Get Chaz Dean’s Wen Hair Care Look for Less (We Cracked the Code!)


Hair stylist Chaz Dean promises gorgeous and super manageable hair with his Wen hair care subscription service shampoos, conditioners and styling products. The before and after images speak for themselves: shiny, no mess hair that lasts between washes. Who wouldn’t want that?

Bedhead will only get you so far in life. We all want smooth and manageable hair if for no other reason than convenience. Who really has the time to deal with frizzy, out of control locks?  But you don’t need to spend $30 or more a month on Chaz Dean’s Wen hair care products. I was determined to get the benefits without the expensive subscription. The results were so impressive I just had to share. I have no professional hair care experience!

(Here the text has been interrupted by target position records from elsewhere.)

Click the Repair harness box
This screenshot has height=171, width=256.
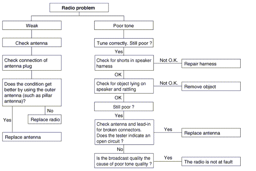(211, 64)
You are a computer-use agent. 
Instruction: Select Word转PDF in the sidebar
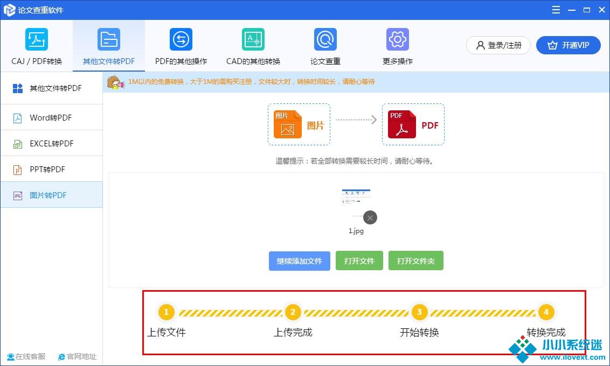pos(51,118)
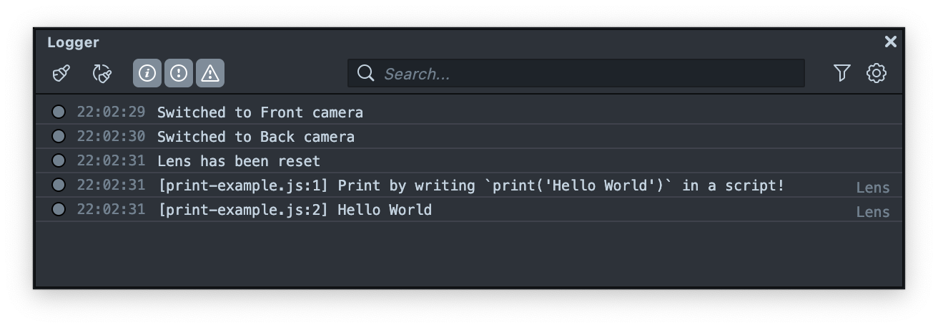This screenshot has width=938, height=328.
Task: Click the Search log input field
Action: [x=586, y=74]
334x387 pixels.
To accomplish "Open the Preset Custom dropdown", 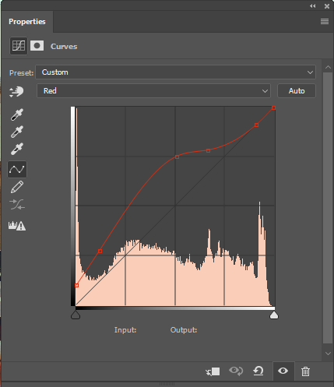I will tap(176, 72).
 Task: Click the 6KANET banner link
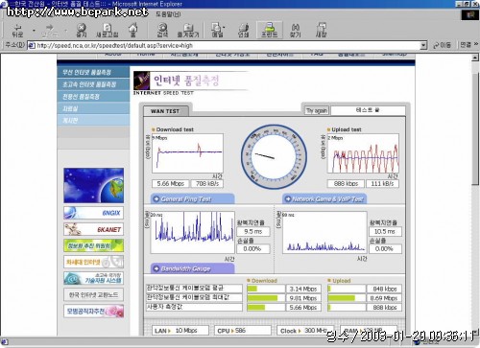point(93,229)
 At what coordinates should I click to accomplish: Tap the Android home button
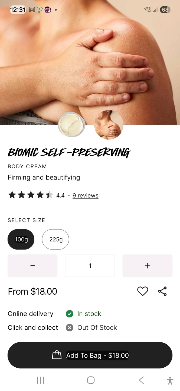click(x=91, y=380)
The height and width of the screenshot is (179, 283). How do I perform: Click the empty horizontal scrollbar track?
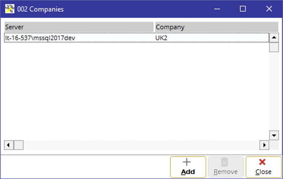142,145

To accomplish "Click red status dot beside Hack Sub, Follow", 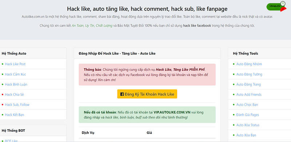I will 3,105.
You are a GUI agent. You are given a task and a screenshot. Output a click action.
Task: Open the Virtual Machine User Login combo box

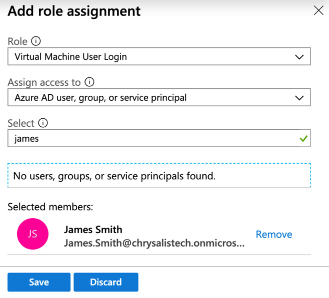pyautogui.click(x=150, y=57)
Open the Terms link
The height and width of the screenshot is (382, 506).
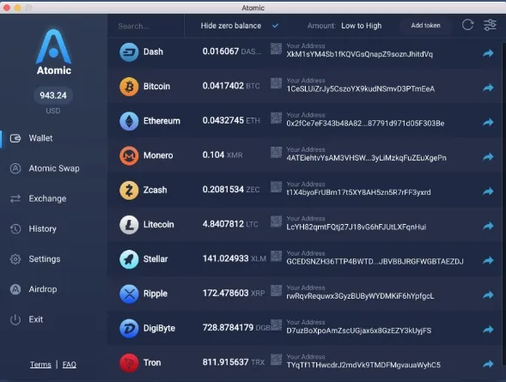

I have really, really thick hair, with several types going on all on the same head. The deepest layer has a strong curl to it. Then there’s a wave that comes after that. My top layer is generally straight. As you can imagine, it’s not the easiest to manage or style. Because it’s so thick and confused, I can’t wear short hair as it just poofs up and looks pretty awful. So, I need the length to keep it healthy looking, but that means lots of knots, tangles, and brushing nightmares.

I don’t mind spending a bit more money on hair care products if they work, but the idea of a subscription to Chaz Dean’s Wen products was intimidating.  Plus, what if it didn’t work or I didn’t like it?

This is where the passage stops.